= Work to be completed =
Search the lines of the records for the word "Select", and copy every line that has it.

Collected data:
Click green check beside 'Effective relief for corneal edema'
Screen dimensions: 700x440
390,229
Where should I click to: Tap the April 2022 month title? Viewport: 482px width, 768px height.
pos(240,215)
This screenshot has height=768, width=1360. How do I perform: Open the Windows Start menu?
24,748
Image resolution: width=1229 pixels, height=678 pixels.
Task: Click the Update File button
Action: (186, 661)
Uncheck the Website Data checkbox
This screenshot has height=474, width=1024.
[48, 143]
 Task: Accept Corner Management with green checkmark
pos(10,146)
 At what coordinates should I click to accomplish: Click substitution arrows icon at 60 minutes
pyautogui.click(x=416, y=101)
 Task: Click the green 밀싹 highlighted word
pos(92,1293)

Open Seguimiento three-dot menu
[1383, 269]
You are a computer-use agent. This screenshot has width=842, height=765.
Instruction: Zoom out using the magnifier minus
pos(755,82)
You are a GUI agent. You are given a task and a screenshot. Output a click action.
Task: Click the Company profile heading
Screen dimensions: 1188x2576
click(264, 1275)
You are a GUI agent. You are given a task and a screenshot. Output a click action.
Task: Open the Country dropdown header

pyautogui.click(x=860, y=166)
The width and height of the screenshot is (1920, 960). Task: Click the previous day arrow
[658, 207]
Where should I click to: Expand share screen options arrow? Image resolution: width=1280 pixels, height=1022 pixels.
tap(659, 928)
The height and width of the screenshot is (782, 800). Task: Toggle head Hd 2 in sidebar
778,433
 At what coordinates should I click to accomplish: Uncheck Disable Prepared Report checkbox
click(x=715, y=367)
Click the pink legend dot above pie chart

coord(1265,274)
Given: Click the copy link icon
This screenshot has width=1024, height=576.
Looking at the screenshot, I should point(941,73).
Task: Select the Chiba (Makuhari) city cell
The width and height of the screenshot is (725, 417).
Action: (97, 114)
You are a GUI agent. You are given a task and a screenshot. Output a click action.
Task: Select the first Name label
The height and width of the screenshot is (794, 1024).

= Result below =
Task: Select the Chiba (Makuhari) city cell
Task: Select the first Name label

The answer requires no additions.